Cuando pensamos en el cerebro, solemos imaginar esa masa compleja dentro del cráneo que gobierna nuestros pensamientos, emociones y decisiones. Sin embargo, desde hace algunas décadas la ciencia ha demostrado que no estamos dirigidos por un solo centro de control, sino por dos. El segundo (menos famoso, pero igualmente sorprendente) se encuentra en un lugar inesperado: nuestro sistema digestivo. A este conjunto de neuronas en el tracto gastrointestinal se le conoce como sistema nervioso entérico, y su relevancia es tan grande que muchos investigadores lo llaman “el segundo cerebro”.
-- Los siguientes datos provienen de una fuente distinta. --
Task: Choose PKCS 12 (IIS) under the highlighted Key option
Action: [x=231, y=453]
El sistema nervioso entérico está compuesto por más de 100 millones de neuronas, una cifra que supera incluso la cantidad presente en la médula espinal. Estas neuronas se distribuyen a lo largo del intestino y son responsables de coordinar funciones clave como el movimiento peristáltico, la liberación de enzimas digestivas y la absorción de nutrientes. Pero su papel va mucho más allá de la digestión. Este “cerebro intestinal” se comunica de forma constante y bidireccional con el cerebro principal a través del nervio vago, creando lo que los científicos llaman el eje intestino-cerebro.
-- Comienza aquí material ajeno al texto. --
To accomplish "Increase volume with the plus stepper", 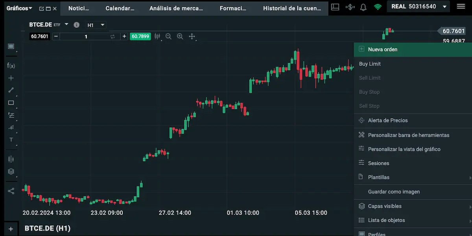I will [124, 37].
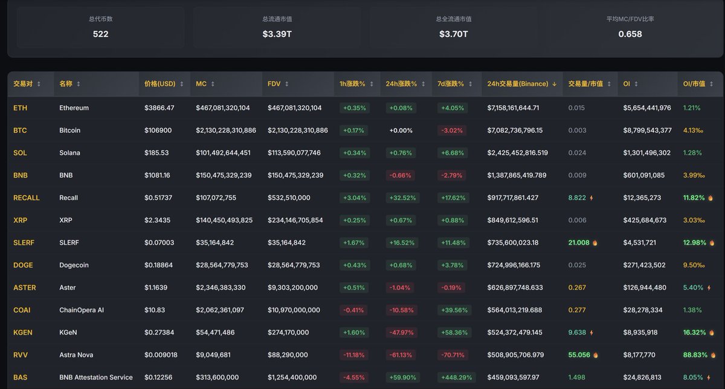Click the 24h涨跌% sort icon

click(423, 84)
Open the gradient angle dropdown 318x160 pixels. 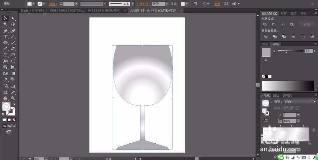298,115
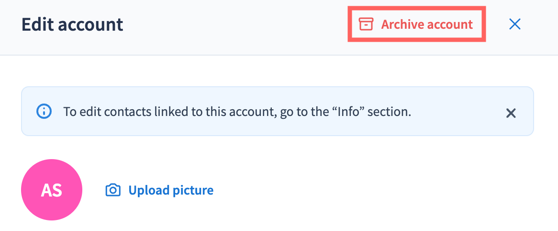The width and height of the screenshot is (558, 231).
Task: Click the info banner message text
Action: (237, 112)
Las emociones y el estómago
Una de las características más fascinantes de este segundo cerebro es que produce más del 90% de la serotonina del cuerpo, el neurotransmisor vinculado con el bienestar, la regulación del ánimo y el comportamiento emocional. Esto explica por qué, cuando nuestro sistema digestivo se altera, también pueden alterarse nuestras emociones. No es casualidad que ciertos momentos de estrés o ansiedad se reflejen como “nudos en el estómago” o que un mal día pueda repercutir en nuestra digestión.
Pero la relación funciona en ambos sentidos: así como nuestras emociones afectan la digestión, lo que comemos impacta directamente en nuestro estado emocional. La composición de nuestra microbiota (la comunidad de bacterias que habita el intestino) influye en la producción de neurotransmisores, en la regulación del sistema inmunológico e incluso en funciones cognitivas como la memoria y la toma de decisiones. Estudios en neurogastroenterología han demostrado que una microbiota diversa y equilibrada está asociada con una mejor salud emocional, mientras que dietas altas en ultra-procesados pueden fomentar inflamación intestinal y alteraciones del estado de ánimo.
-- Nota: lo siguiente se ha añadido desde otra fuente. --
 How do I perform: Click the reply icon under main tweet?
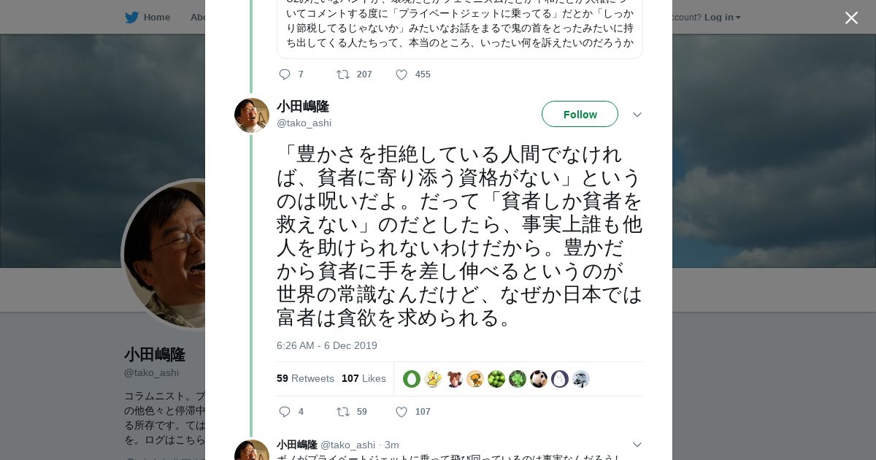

En otras palabras, lo que comemos influye en cómo nos sentimos. Los alimentos ricos en fibra, fermentados y mínimamente procesados alimentan a bacterias beneficiosas que, a su vez, favorecen la producción de compuestos que promueven la calma, la claridad mental y la estabilidad emocional. Por el contrario, dietas pobres en nutrientes y altas en grasas trans o azúcares refinados pueden desestabilizar esa delicada red de comunicación, afectando nuestro bienestar.
Comprender que tenemos “dos cerebros” debería invitarnos a replantear la relación con nuestra alimentación y con nuestras emociones. Cuidar nuestro intestino no es solo una cuestión digestiva: es una forma de cuidar nuestra mente. Al final, escuchar al estómago puede ser, literalmente, escuchar una parte fundamental de nosotros mismos.